Rendez-vous à Brest ce matin pour transporter à Morlaix les affaires d'un angéiologue. Deux équipages : votre serviteur avec Dédé, et Ced avec Ad. Ad est le fils du patron, un jeune de mon âge, astucieux et décontracté, avec qui il est facile de rire.
« En fait, dit-il soudain alors qu'on charge quelques cartons, en allant chez les docteurs [dans le cadre d'un déménagement], on devient nous-mêmes un peu docteurs puisqu'on trimballe leurs affaires, non ? On s'imprègne un peu de leurs professions, tu vois ? On devient adjoint administratif, boulanger...
— Avocat...
— Banquier...
— Bourgeois...
— Architecte...
— Ouais... Elle est intéressante, ta théorie ! » On se marre.
J'ai saisi pourquoi il était nécessaire d'être quatre pour descendre l'escalier à l'échographe. L'impression que les sangles me soient rentrées dans les chairs s'est aisément ancrée en moi.
À Morlaix, nous nous arrêtons à un café. Une grande télévision diffuse la chaîne Melody.
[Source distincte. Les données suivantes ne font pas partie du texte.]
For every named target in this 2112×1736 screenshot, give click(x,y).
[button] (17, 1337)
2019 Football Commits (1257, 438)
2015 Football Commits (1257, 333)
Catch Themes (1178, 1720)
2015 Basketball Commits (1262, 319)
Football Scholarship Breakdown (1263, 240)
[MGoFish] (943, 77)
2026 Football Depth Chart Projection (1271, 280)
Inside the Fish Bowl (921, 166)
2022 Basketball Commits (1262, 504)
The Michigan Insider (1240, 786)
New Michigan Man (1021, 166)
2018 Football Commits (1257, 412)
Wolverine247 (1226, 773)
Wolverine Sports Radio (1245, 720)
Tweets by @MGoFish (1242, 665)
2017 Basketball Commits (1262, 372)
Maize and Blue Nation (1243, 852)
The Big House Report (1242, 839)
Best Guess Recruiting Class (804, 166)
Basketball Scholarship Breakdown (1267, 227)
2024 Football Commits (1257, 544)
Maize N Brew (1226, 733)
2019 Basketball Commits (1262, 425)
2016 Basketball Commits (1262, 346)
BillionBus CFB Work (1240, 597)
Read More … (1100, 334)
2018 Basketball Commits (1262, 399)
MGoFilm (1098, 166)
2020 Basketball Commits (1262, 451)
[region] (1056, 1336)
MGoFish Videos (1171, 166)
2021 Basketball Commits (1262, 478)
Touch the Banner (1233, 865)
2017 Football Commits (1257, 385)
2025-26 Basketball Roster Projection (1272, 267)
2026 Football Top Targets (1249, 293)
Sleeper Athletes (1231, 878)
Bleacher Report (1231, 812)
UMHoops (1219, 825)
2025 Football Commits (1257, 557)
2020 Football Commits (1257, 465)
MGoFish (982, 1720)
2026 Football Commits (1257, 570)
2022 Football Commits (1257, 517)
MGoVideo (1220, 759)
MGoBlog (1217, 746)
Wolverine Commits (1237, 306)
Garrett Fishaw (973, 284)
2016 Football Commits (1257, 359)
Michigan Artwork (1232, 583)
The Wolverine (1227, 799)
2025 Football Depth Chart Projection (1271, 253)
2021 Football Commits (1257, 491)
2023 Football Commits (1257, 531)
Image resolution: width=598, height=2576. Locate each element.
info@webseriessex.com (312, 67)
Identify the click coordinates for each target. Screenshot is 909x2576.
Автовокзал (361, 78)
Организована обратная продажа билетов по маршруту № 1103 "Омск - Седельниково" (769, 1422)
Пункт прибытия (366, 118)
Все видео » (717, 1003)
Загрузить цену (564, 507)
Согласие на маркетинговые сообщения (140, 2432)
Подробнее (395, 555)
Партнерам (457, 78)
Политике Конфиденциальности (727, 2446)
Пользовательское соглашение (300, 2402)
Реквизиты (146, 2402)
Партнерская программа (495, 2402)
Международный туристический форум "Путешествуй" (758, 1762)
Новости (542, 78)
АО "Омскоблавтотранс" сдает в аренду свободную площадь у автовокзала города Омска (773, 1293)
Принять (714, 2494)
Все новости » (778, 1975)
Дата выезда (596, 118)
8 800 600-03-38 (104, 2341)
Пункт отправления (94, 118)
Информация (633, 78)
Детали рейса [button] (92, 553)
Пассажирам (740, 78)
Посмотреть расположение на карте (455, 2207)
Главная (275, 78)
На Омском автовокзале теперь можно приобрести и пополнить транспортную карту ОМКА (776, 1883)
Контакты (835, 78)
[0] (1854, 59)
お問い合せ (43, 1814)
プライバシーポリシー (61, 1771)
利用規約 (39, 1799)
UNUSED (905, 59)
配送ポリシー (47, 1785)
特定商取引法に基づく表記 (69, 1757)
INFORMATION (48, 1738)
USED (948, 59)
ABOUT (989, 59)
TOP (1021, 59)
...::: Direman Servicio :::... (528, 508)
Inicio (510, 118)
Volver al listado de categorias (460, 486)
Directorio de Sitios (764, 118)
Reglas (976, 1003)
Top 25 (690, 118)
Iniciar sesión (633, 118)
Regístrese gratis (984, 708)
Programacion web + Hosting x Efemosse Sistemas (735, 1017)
Le clip de Laurent Voulzy sur sa chanson Les Nuits sans Kim Wilde provoque l'hilarité chez Ad et moi, rires qui grossissent à l'apparition d'ordinateurs aux touches lumineuses et grosses comme des morceaux de sucre, et surtout d'un poids-lourd qui affiche un énorme « Rallye ». C'est tellement inattendu qu'on en reste d'abord bouche bée. Les années 80 ont vraiment été indignes.
Les affaires de l'angéiologue livrées, nous nous séparons de Ced et Ad ; nous procédons à la livraison, sans histoires, de meubles chez un particulier, habitant une commune voisine. Nous déjeunons en un quart d'heure, car : « Le patron a dit 14 heures, nous serons à Quimper à 14 heures » ; puis nous roulons vers le sud.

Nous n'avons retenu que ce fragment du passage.